_Description of the task:_ Render the records, from the start through the line containing "Open 音频增效工具管理器 plugin", as a Markdown table with the columns Row and Line, and leave out any blank lines.

_Given information:_
•••••
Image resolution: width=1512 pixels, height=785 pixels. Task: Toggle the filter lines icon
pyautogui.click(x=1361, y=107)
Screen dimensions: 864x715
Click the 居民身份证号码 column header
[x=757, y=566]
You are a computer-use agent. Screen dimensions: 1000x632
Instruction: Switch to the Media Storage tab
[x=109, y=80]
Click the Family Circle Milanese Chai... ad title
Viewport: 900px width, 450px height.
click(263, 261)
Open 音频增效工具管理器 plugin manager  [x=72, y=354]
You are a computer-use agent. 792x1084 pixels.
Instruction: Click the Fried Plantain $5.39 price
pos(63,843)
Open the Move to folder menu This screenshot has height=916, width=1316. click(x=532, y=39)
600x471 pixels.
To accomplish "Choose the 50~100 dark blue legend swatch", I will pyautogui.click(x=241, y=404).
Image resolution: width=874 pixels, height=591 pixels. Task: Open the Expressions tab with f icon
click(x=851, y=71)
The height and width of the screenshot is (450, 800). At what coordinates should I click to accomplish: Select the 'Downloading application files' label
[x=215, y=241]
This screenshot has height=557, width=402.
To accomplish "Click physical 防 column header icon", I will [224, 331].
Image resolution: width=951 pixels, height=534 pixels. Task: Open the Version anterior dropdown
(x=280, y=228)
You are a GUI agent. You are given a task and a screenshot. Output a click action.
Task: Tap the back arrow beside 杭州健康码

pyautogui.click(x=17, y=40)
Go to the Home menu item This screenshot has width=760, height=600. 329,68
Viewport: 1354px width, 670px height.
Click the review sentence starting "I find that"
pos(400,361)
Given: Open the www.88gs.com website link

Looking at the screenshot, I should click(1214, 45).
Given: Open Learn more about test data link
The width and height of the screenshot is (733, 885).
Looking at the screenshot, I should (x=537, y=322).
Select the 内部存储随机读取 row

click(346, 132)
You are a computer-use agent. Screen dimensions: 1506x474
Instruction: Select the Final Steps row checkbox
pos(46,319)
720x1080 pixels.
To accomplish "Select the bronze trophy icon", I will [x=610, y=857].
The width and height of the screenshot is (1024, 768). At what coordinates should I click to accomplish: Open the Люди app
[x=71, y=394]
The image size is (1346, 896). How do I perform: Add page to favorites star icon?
•••••
_Answer to this task:_
| Row | Line |
|---|---|
| 1 | Image resolution: width=1512 pixels, height=785 pixels. Task: Toggle the filter lines icon |
| 2 | pyautogui.click(x=1361, y=107) |
| 3 | Screen dimensions: 864x715 |
| 4 | Click the 居民身份证号码 column header |
| 5 | [x=757, y=566] |
| 6 | You are a computer-use agent. Screen dimensions: 1000x632 |
| 7 | Instruction: Switch to the Media Storage tab |
| 8 | [x=109, y=80] |
| 9 | Click the Family Circle Milanese Chai... ad title |
| 10 | Viewport: 900px width, 450px height. |
| 11 | click(263, 261) |
| 12 | Open 音频增效工具管理器 plugin manager  [x=72, y=354] |